Playing A-K after the Flop: Don’t Lose Your House, Wife and Car!
So it’s down to your favourite day of the week – Friday poker night. The first part of the night goes fairly well, but you still haven’t hit the big pot that you have been hoping for.
Then, like a gift from above, your first two (pre-flop) cards are an A-K. Just what you’ve been waiting for! What should your first move be?
A Typical Ace-King Hand – Sound Familiar?
Well your holding one of the stronger hands in poker, so your going to raise it up and not only narrow the field of opponents down but also build some value into the pot. A number of your opponents immediately fold but three opponents call and come along for the ride.
The flop cards are laid down: J, 10, and 3. Well the flop has missed your powerful Ace-King but you have added a very powerful draw with a spade flush draw, a straight flush draw and a gutshot straight draw.
You were the aggressor before the flop and so you come out betting after the flop with a pot sized bet trying to show your opponent that you are still strong and that you mean business. Two of your opponents have seen enough and they pack their bags and get out of the hand but suddenly your third opponent comes back over the top of you with a raise.
Your now faced with a tough decision and you get down to crunching the numbers to see how much money you need to put in to call the raise and what odds you have of actually hitting your draw. Eventually you decide to call the raise.
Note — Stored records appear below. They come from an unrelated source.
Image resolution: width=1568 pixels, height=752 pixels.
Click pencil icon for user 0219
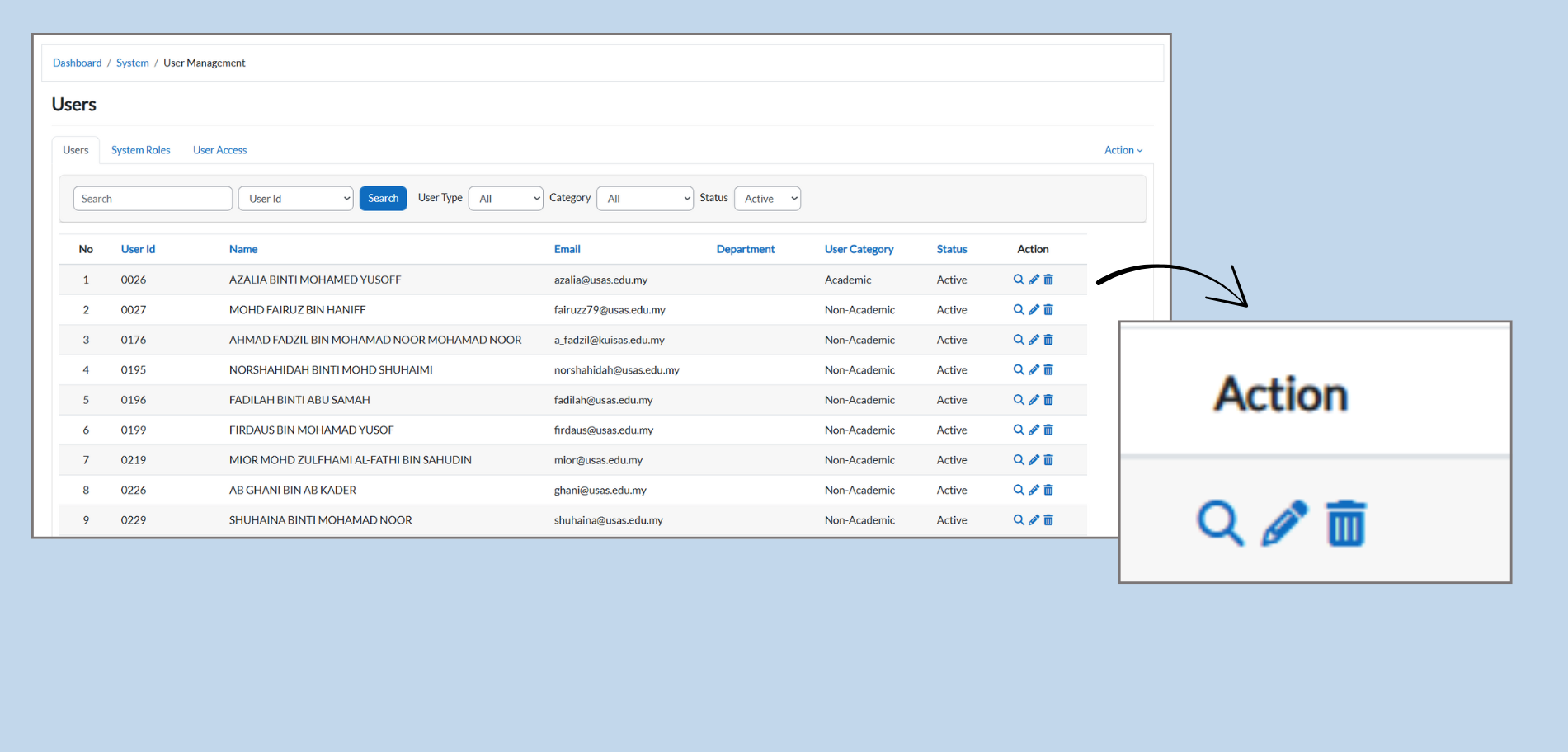(x=1034, y=460)
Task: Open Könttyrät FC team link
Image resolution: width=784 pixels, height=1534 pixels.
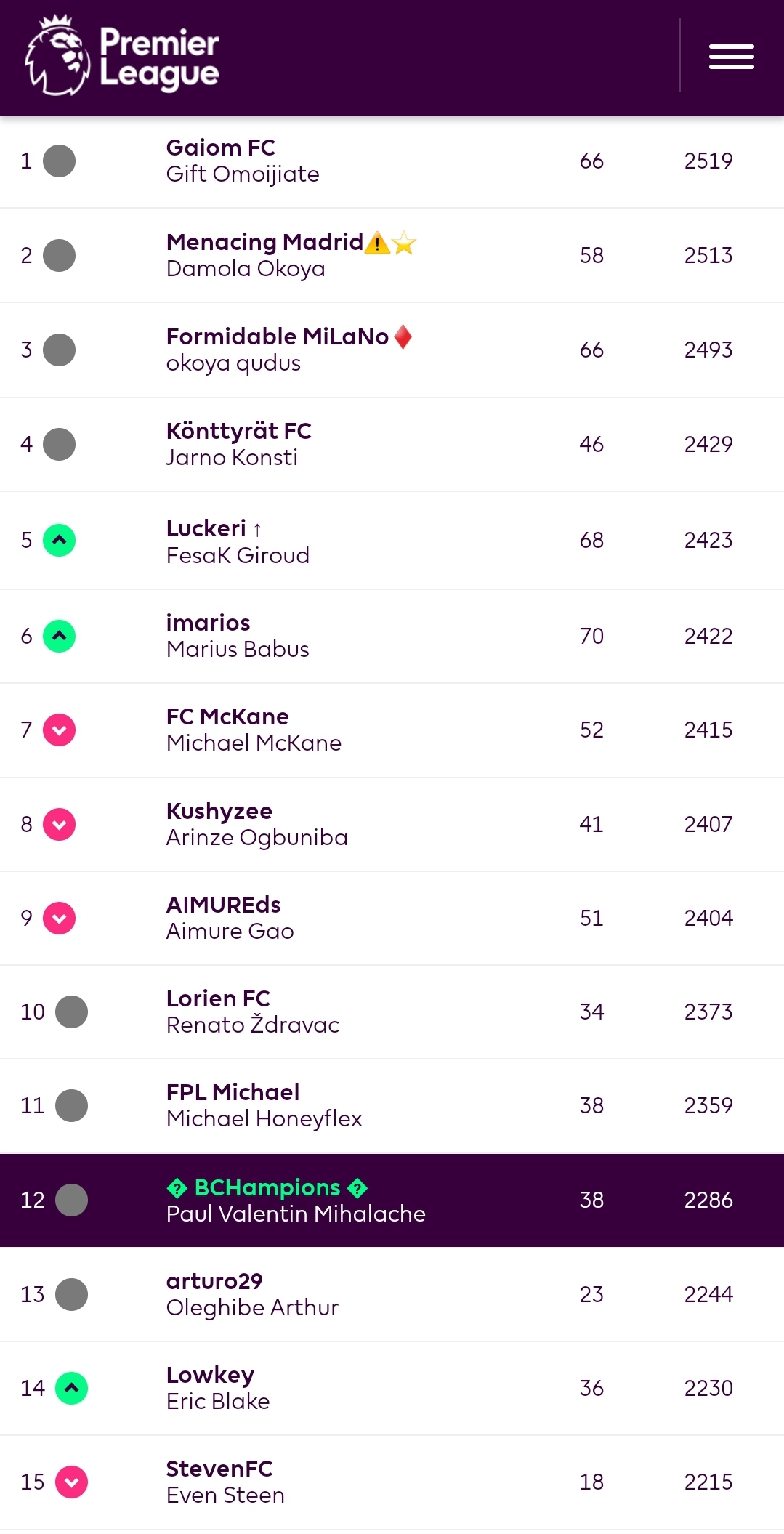Action: 238,431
The turn card is the 8 which completely misses your draw and you are first to act. Now you have a really tough decision to make. Your opponent has shown some serious strength on the flop which gives a strong indication that he has already made his hand and wants to protect it against the flush draw. The flush draw hasn’t come and it is very likely that he is going to try and protect it again whether you bet out or not.
So you decide to check and your opponent moves all-in, which forces you away from the hand and you fold.
The above is just an example of how difficult Ace-King can be to play after the flop. It looks pretty and is a very strong starting hand, but at the end of the day it is a drawing hand. If you fail to connect with the flop, turn or river then all you have is Ace high.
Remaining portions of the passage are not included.